What this task involves: Which lines of the data contain the string "input"? Copy every one of them.

Stored data
----------

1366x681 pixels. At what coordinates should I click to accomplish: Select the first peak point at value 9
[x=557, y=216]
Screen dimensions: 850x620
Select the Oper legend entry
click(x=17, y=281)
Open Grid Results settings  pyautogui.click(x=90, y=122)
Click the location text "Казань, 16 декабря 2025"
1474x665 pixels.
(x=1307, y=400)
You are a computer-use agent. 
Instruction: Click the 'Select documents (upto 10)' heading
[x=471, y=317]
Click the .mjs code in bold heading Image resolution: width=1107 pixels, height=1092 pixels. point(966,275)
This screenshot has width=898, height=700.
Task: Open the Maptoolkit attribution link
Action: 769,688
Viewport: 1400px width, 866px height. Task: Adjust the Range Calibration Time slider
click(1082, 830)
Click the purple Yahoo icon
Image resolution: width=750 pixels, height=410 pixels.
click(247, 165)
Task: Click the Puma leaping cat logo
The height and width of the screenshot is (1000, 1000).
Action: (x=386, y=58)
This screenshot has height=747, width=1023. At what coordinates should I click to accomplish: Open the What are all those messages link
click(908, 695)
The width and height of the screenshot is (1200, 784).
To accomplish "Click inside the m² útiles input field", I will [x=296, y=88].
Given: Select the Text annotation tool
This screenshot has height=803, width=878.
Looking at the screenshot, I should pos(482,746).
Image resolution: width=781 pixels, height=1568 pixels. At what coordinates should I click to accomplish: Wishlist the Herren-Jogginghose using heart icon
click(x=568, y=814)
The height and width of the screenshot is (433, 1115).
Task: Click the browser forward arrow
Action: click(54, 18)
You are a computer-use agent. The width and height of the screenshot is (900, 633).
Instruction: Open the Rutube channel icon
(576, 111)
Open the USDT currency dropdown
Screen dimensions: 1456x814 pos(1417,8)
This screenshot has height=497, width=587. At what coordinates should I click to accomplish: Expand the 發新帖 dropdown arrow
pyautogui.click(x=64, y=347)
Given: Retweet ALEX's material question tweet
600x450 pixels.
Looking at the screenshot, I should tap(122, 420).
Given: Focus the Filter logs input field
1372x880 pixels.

----------

Answer space:
To accomplish "Click inside the m² útiles input field", I will [x=296, y=88].
Given: Focus the Filter logs input field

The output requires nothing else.